ちなみにテクノ法要のプロジェクションマッピングでは、経文の弾幕みたいなものが表示される。その中で「これどう読んだらこの発音になるんだ?」っていうお経があったんだけど、真言宗では観音や如来の名前を、サンスクリット語の発音のままで読むお経があると聞いて妙に興奮した。

こんなこと言うと罰当たりかもしれないけれど、「清らかな官能」と表現したくなるような、本当に不思議な響きだったんだよなあ。

通常こういった宗派を超えた試みはあまり行われないそうですが、面白かったから今後もやっていきたいとのこと。さらっと仰っていたけれど、これって長い仏教の歴史の中において、大きな出来事でもあるんじゃないかしら。

 法要にテクノを持ち込むことに対し、いろんな反応があったと思う。なかには快く思わない人や檀家もいたかもしれない。

提示資料:
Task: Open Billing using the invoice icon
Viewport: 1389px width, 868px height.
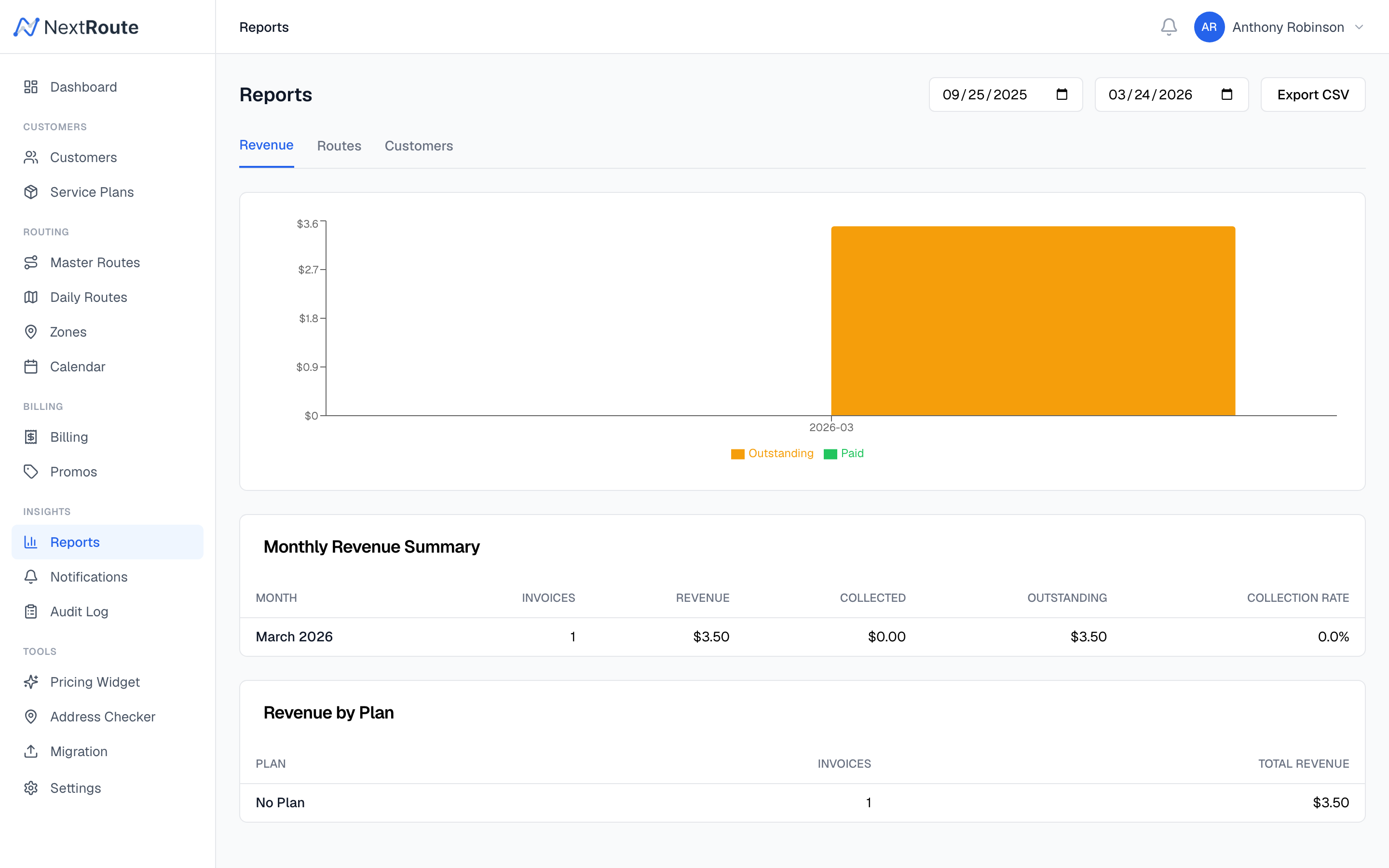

作業内容:
A. 本文の「通常こういった宗派を超えた試みは」で始まる段落を、主な内容を残したまま短く書き直してください。
B. 本文の「ちなみにテクノ法要のプロジェ」から「思議な響きだったんだよなあ。」までをすべて、一字も変えずに書き写してください。

解答:
A. 宗派を超えた試みは普段あまり行われないが、面白かったので今後も続けたいとのことだった。筆者は、これが長い仏教の歴史の中で大きな出来事なのではないかと考えている。

B.
ちなみにテクノ法要のプロジェクションマッピングでは、経文の弾幕みたいなものが表示される。その中で「これどう読んだらこの発音になるんだ?」っていうお経があったんだけど、真言宗では観音や如来の名前を、サンスクリット語の発音のままで読むお経があると聞いて妙に興奮した。

こんなこと言うと罰当たりかもしれないけれど、「清らかな官能」と表現したくなるような、本当に不思議な響きだったんだよなあ。